Tuesday, January 27, 2015

Developing Your Character

A good  life depends on good character in all of your dealings. It is the little day to day slips that lead us into bigger trouble long-term. How do we maintain the best character possible when the Universe is challenging us to develop?

Good character, caring for ourselves and others, being ethical and big picture focused, is a process of ongoing growth. Evolutionary periods are times when character slips are most likely. We can get us angry, lash out, make questionable compromises. If these slips become habits they can set us back significantly. 

Ifa divination makes it easier to avoid the pitfalls. But, even without it, you can recognize a growth phase, and be extra cautious. 

You will feel pushed whenever you start to grow. Things will go sideways with disturbing regularity. You’ll react strongly to things that normally wouldn’t bother you. You’ll feel stressed. But challenges provide opportunity for growth. Rise to the occasion by putting everything you’ve learned into practice.

Keep doing the things that are good for you even when the intensity turns up. Don’t let your self-care fly out the window. If you get overwhelmed by the pressure focus on moving forward, looking at the big picture, and thinking long-term.

Sometimes a crisis demands your undivided attention. That’s fine for the short-term. But, avoid going into over-drive and pushing blindly forward. Resolve the immediate crisis, then take a step back. Get your legs underneath you. Return to equilibrium.

Once you’re grounded find a long-term solution that works for everyone involved. Good character is always about creating win-win situations. 

It is crucial to cut out the noise from people who are panicking. They aren’t doing anyone any good. You may have to cut some of them out of your life. Sometimes good character demands that of us.
Our times of greatest crisis are opportunities to strengthen our character. Eventually, we are able to move gracefully with whatever life throws at us.


Do agree that our greatest challenges provide our most powerful growth? I’d love to hear why, or why not.

Tuesday, January 20, 2015

The Importance of Empathy

2015 is a year for empathy. It’s a time to sit back and listen to the people around you. Take in what they’re saying. Understand the undercurrents behind their words. That way you can hear their needs. Empathy leads to win-win situations. 

To do this, start from a calm foundation. A peaceful state quiets the noise in your head so that you can tune in. Clarity allows you to sense what they are communicating with intonation, body language, and even energy. 

Breathing is one of the best ways to create the ideal state. Focusing on breath we ground ourselves and open our senses. If you feel calm and expansive you got it right.

Always breathe from your belly. Pay attention to your breathing. Make sure it is as low in your body as possible.  Once you’e moved your breath down, deepen it by filling your lungs. Then slow it down as much as possible. Make the out breaths longer than the inhales  to add to the calming effect. It can be a very subtle way to become more empathetic.

Empathy can be particularly challenging in group settings. When lots of people are trying to get their point across, speak last. Practice your breathing. Listen to every person as they speak. Sit, attentive, interested, with an open mind. You’ll get clear on what’s really going on with the group.

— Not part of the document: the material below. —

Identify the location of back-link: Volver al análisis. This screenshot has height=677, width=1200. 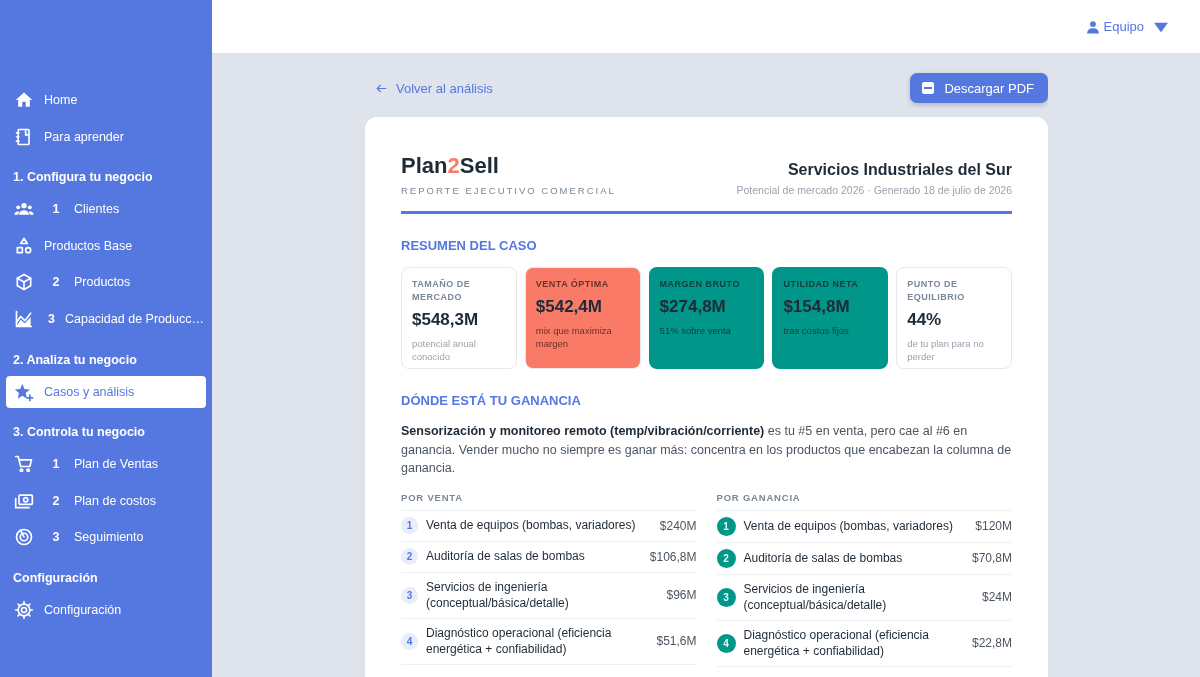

When your turn comes, take your time. Allow everything that you’ve learned  help you to figure out what to say. Communicate your needs, or opinion, in a way that aligns with the best interest of the whole group. You’ll get amazing results. 

It can be tough to have empathy. During heated debates, it might seem almost impossible. In family discussions it can be tricky because everyone is pushing each other’s buttons. Do the best you can. The smallest step in the right direction will help everyone. 


Have you had positive experiences using empathy and active listening? I’d love to hear about them.

Tuesday, January 6, 2015

Time to Make it Happen

There are times when life demands that we move in a way that we’re not comfortable with. For some of us that means being quiet, thoughtful, or contemplative. For others, being more outgoing, courageous, and bold, is in order. 

These times are powerful growth periods. Trying on a new behaviour will set you up for success. The Universe will only demand that you expand your self-definition. It is important to balance your weak spots.

This year I need to get out into the world. It will be a time to be forceful, to make things happen. That isn’t natural for me. It’s hard for me to ask for what I want. I’ll have to address that over the course of this year.

I will have to push out of my comfort zone and explore things I’m uncomfortable with. I won’t suddenly become an aggressive go-getter. That isn’t who I am. The price for my success is balancing my reserved nature so that I can start to play a bigger, more public role. 

I will enjoy a great deal of what is coming. But, sometimes my own insecurities will try to stop me from doing what needs to be done. I have the tools I need to deal with these moments of crisis. 

This kind of year has its challenges. It can also can be extremely satisfying. You can launch in a new direction finding exhilaration along with balance. 

If you want to accomplish something that will require growth on your part, expect some turbulence along the way. Recognize the things that are going to be challenging. Then put resources in place to help you move forward in the most powerful and balanced way possible. Face your fears, and doubts, and keep going.


Have you ever knowingly moved into a phase that demanded huge shifts, and growth, from you? I’d love to hear your story.